═══ GIVEN RECORDS ═══
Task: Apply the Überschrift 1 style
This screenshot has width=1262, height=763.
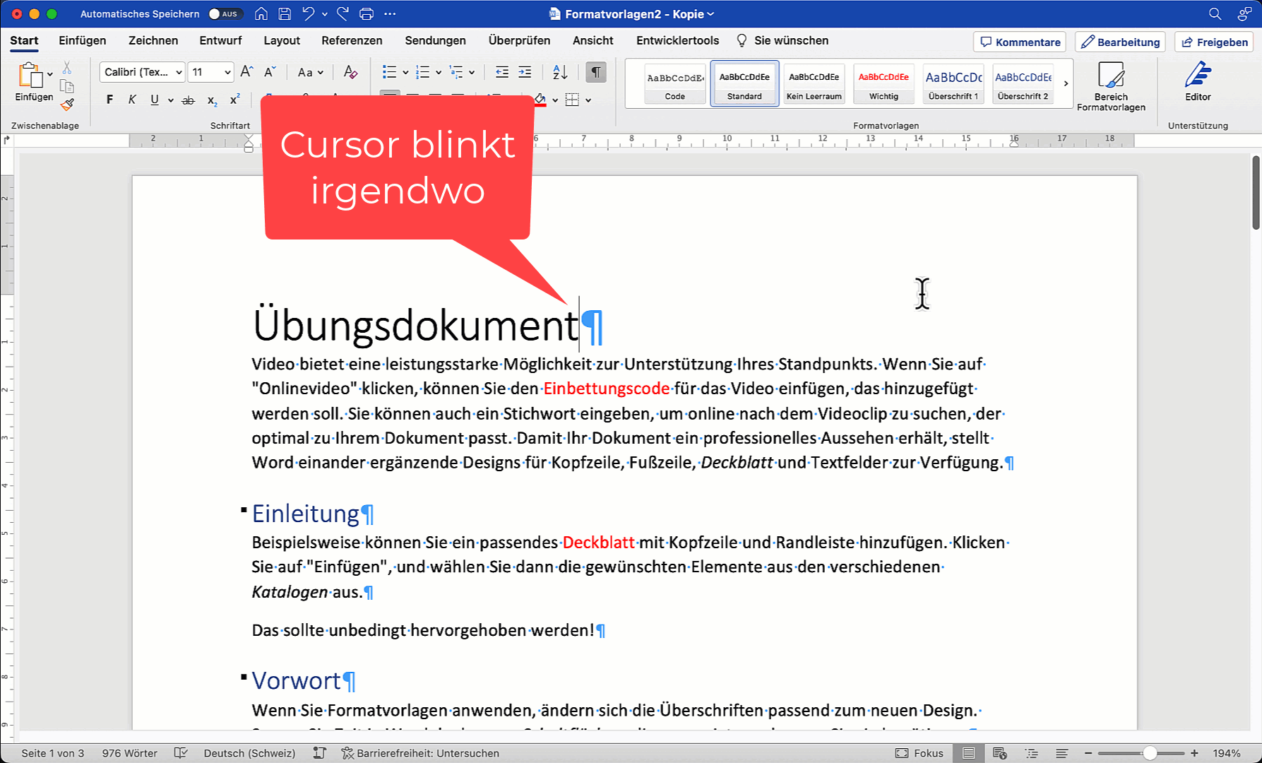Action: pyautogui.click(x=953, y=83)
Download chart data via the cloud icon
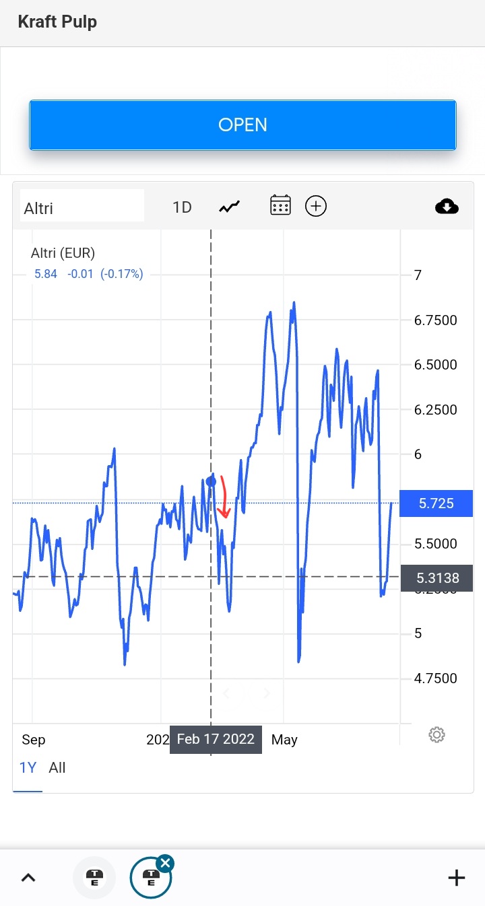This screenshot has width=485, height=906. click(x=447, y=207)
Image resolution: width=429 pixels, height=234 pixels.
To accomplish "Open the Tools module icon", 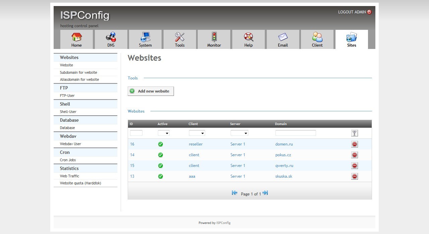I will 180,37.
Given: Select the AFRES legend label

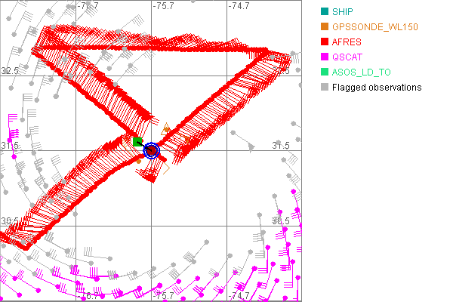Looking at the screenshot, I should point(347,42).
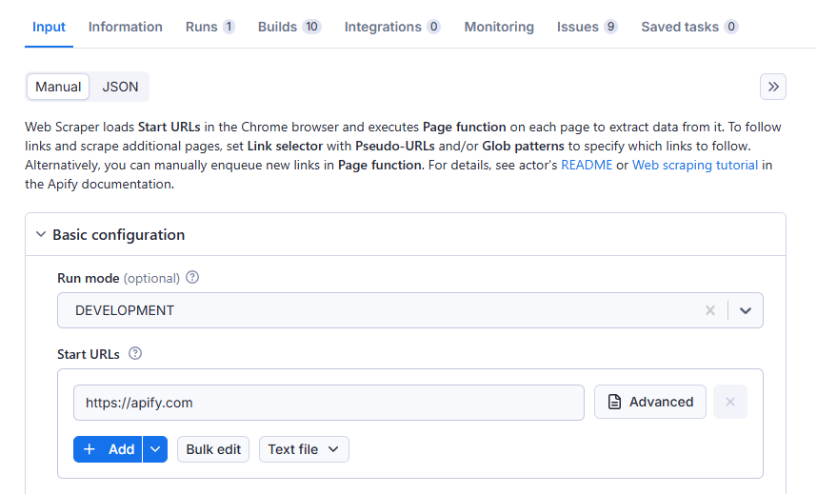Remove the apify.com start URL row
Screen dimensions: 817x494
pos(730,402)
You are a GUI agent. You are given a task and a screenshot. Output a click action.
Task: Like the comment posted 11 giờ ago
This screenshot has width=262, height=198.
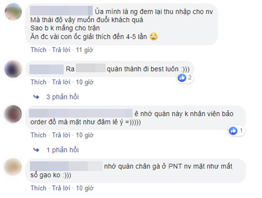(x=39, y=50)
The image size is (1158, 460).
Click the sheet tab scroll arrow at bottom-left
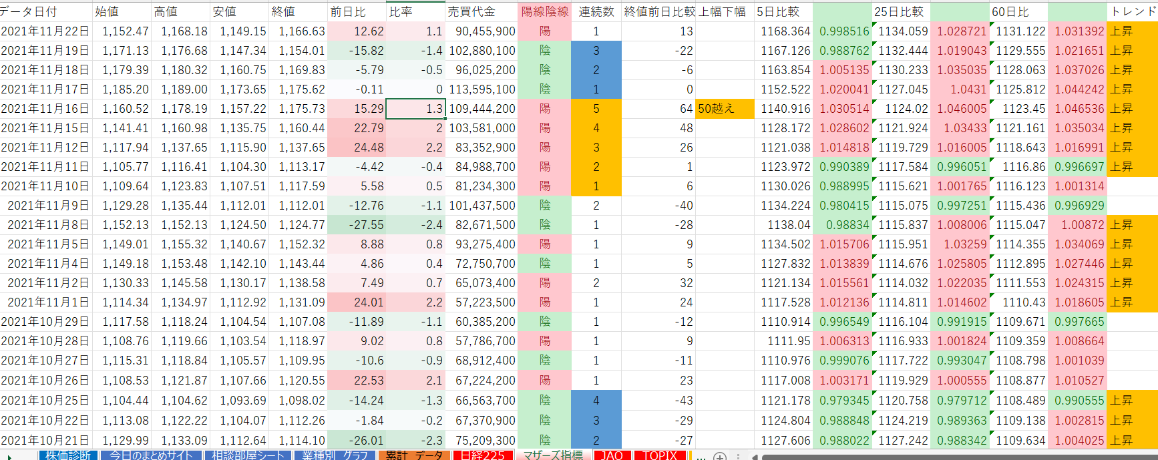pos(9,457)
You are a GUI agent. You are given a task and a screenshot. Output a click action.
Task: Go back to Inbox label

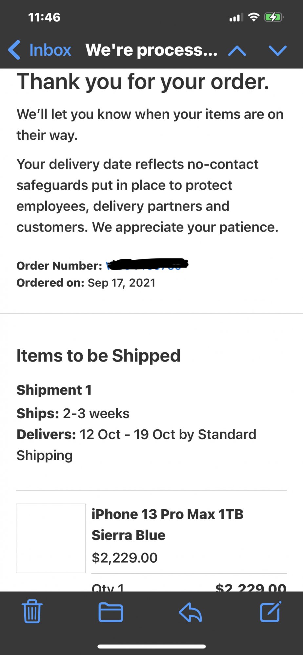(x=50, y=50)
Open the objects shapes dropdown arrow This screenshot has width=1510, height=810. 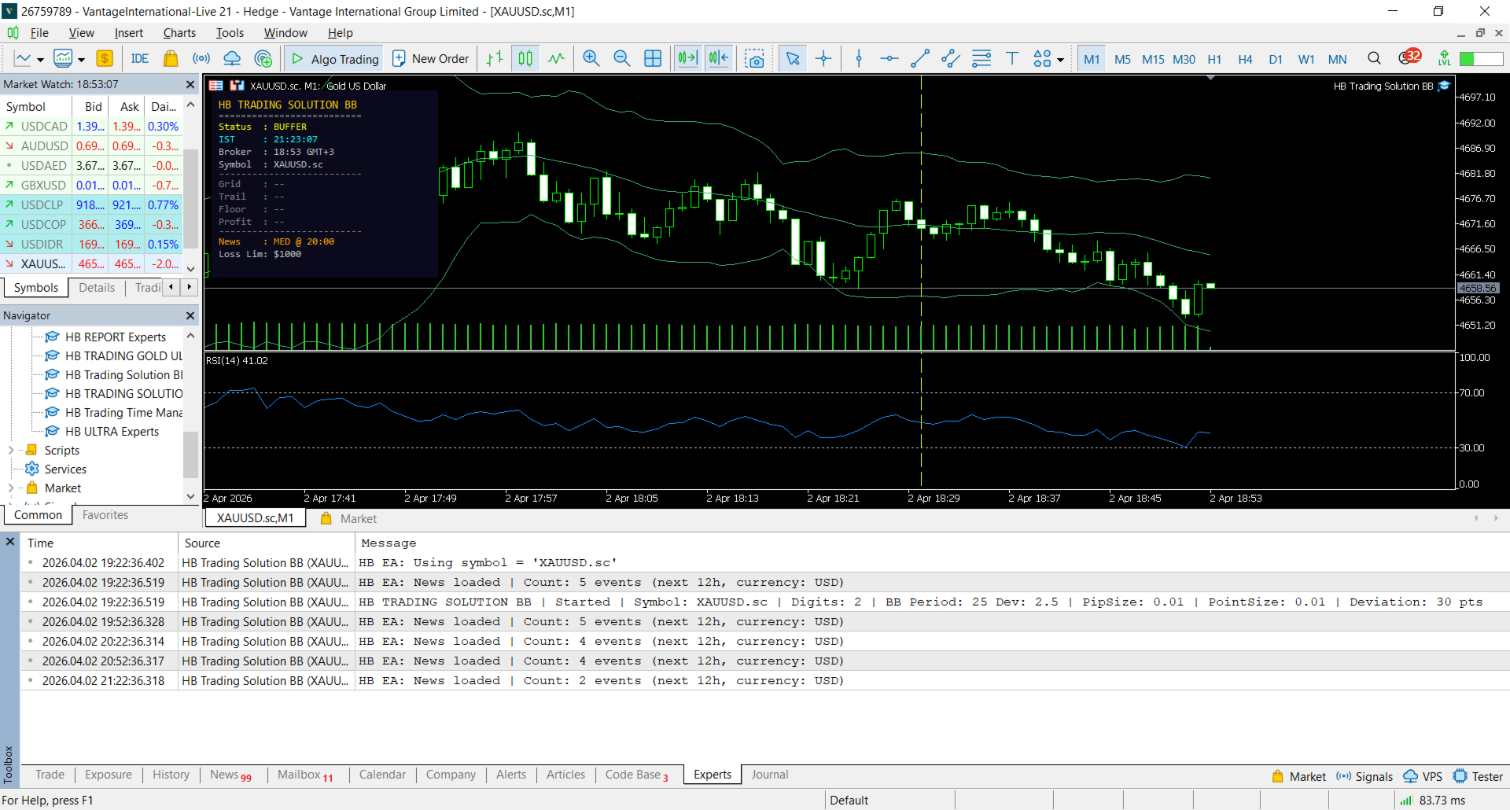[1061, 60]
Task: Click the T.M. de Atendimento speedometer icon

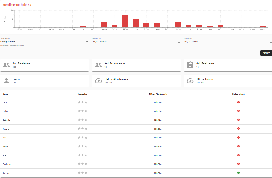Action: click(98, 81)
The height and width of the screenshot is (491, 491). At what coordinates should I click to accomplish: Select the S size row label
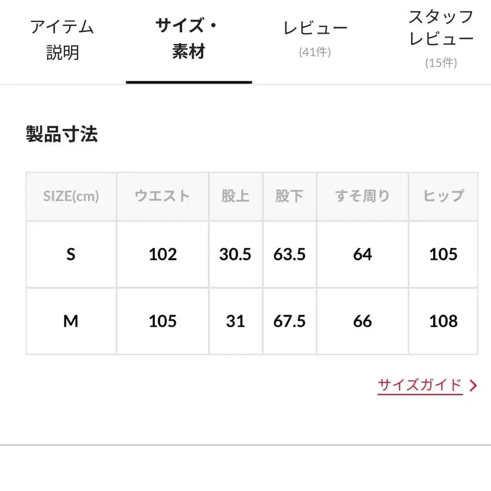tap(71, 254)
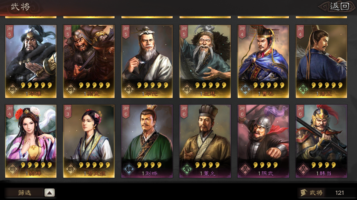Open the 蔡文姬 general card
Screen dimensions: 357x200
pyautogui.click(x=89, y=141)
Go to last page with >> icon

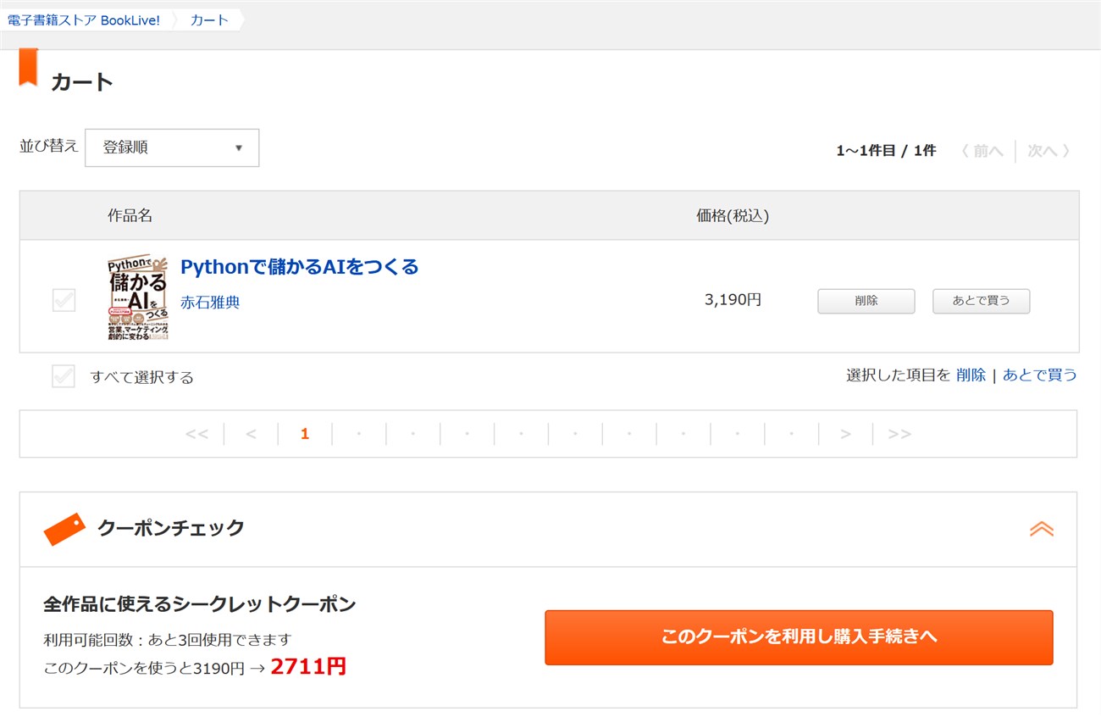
═══
__REQUIREMENT__. The line with "Task: Click the" marks the start, and the last line of the material marks the end. Reproduce exactly those two lines and every line between them, without the pictures.

__SOLUTION FOR THIS EXERCISE__.
Task: Click the T.M. de Atendimento speedometer icon

Action: click(98, 81)
The height and width of the screenshot is (491, 491). At what coordinates should I click to accomplish: Select the S size row label
tap(71, 254)
Open the 蔡文姬 general card
Screen dimensions: 357x200
pyautogui.click(x=89, y=141)
Go to last page with >> icon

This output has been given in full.